* [WHAT THE TASK ASKS]: Scan the data. Collect each line that contains the word "Clear".

* [RECORDED DATA]:
☆ ☆ ☆ ☆
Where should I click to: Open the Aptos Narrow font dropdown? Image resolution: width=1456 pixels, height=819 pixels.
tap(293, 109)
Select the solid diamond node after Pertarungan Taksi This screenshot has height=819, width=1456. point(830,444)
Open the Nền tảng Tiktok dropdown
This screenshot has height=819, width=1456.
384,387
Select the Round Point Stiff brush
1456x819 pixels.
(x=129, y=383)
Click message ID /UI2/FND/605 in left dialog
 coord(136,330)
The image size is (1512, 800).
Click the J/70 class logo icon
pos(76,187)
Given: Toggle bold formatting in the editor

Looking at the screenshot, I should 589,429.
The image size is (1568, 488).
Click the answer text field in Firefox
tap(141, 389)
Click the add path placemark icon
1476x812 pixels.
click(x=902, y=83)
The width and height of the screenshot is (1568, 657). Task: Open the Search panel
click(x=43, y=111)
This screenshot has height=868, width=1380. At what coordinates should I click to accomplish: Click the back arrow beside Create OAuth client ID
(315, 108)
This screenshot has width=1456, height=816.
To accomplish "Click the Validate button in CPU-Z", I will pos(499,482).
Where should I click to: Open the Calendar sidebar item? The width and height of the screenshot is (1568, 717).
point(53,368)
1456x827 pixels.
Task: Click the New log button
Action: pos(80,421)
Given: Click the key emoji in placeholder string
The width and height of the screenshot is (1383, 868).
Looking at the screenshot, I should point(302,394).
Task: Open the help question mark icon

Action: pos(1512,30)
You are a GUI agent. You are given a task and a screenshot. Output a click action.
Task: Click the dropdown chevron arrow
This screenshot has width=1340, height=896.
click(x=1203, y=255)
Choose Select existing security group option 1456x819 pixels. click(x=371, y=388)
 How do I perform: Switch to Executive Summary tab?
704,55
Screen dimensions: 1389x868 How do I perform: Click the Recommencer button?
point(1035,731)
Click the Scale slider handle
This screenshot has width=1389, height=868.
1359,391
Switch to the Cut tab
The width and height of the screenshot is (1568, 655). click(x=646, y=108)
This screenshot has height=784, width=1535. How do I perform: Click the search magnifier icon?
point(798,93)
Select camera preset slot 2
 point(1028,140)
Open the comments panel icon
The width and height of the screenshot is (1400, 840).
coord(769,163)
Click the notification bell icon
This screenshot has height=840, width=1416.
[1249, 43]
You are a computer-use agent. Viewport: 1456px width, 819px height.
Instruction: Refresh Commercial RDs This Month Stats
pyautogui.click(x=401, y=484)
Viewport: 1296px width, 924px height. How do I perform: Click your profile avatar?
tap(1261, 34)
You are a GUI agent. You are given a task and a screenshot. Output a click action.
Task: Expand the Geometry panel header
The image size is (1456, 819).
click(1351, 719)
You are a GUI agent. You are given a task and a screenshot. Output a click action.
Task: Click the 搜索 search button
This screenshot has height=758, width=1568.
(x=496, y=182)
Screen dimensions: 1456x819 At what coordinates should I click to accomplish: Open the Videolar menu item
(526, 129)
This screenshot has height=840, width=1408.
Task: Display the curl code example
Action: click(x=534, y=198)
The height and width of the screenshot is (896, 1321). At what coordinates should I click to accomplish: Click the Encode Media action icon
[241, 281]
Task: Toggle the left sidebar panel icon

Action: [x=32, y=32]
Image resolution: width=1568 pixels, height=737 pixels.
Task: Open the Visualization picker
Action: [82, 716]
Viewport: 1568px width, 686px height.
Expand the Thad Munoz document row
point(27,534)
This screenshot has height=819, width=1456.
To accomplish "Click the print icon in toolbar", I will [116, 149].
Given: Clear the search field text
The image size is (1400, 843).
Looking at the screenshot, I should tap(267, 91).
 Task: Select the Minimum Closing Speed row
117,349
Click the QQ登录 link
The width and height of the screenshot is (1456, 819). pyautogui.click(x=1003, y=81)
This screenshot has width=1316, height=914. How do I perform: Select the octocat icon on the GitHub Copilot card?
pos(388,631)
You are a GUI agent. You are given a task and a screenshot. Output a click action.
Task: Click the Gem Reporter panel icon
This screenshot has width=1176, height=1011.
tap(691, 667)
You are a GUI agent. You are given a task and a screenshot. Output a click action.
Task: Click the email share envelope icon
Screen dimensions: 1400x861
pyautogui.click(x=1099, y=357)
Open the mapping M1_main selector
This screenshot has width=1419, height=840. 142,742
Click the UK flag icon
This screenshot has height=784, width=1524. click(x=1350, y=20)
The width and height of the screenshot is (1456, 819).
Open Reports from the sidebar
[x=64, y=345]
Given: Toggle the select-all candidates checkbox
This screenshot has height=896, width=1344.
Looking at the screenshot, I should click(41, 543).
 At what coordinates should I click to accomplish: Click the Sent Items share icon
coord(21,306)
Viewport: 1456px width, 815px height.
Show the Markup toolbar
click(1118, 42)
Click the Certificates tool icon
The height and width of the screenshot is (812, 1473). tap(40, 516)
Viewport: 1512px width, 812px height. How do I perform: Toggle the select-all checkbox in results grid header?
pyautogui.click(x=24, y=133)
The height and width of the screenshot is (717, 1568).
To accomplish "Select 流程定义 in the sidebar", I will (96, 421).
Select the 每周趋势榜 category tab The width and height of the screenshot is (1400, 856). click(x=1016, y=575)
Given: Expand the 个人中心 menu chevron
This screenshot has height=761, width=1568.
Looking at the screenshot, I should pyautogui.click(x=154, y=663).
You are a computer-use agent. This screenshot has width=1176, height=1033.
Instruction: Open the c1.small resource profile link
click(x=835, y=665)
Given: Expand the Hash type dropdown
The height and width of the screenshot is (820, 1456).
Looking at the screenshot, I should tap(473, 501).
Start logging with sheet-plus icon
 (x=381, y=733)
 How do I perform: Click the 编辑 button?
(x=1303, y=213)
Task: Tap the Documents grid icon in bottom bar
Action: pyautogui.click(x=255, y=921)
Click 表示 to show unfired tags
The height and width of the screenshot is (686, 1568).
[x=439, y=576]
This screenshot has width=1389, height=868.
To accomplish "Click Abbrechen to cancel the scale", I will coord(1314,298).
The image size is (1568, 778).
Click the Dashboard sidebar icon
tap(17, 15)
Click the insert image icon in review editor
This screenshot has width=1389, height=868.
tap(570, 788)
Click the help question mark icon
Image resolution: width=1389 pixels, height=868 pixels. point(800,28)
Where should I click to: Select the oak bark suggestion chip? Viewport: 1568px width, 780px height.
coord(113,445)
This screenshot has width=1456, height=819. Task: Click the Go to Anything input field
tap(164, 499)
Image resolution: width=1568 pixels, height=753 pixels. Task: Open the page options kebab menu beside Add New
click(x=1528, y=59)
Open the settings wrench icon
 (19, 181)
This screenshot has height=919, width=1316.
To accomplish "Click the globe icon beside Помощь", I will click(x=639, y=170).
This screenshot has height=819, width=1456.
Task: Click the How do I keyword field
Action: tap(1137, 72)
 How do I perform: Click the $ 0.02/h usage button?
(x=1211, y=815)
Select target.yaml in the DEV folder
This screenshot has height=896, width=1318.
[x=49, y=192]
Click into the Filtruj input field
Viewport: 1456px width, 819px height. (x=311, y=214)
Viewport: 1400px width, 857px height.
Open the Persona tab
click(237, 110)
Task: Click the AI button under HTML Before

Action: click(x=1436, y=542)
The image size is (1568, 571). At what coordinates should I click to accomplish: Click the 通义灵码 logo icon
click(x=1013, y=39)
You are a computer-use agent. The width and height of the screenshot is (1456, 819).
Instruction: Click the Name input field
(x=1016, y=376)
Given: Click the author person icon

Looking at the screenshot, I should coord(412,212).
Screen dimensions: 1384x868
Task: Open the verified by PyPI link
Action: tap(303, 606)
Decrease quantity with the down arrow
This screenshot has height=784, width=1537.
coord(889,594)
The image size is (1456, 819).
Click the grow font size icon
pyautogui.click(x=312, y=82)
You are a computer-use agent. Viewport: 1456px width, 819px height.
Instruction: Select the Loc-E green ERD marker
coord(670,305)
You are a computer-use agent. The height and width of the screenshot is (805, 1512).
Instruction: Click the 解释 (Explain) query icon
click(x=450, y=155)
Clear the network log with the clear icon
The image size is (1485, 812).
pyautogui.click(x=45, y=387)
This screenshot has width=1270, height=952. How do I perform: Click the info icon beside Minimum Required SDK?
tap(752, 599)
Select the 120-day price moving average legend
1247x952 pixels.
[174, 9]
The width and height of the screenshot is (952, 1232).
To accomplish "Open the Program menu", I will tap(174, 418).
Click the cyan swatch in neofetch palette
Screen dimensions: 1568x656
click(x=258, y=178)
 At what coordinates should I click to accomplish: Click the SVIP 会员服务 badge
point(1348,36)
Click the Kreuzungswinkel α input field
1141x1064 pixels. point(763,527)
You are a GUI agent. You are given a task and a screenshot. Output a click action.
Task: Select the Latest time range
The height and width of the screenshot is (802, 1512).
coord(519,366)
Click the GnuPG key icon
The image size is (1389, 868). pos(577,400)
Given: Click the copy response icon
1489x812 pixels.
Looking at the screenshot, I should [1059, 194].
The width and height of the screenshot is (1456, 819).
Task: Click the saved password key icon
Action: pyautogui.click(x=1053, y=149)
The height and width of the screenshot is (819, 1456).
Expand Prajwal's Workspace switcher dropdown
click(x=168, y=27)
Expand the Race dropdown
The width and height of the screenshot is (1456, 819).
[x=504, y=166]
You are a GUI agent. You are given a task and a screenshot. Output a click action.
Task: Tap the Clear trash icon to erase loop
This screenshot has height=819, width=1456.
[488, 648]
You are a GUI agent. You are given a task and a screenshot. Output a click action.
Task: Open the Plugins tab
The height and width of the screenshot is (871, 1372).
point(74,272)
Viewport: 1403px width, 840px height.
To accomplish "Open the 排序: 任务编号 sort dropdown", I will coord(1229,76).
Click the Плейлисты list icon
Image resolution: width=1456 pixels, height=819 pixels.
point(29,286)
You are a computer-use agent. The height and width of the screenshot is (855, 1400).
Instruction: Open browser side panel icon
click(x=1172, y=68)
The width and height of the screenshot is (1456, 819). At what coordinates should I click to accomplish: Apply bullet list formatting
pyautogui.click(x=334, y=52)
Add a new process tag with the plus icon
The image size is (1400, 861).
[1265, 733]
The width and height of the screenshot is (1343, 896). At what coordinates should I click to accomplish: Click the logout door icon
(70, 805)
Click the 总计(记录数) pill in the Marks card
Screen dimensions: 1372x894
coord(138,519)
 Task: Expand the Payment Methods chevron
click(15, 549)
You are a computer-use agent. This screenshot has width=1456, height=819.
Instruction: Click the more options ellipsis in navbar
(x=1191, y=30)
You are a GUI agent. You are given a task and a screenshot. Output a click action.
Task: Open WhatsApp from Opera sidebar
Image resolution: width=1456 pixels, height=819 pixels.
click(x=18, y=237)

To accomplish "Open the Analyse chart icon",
☆ ☆ ☆ ☆
* [TASK ANSWER]:
Given: Clear the search field text
Clear the network log with the clear icon
Task: Tap the Clear trash icon to erase loop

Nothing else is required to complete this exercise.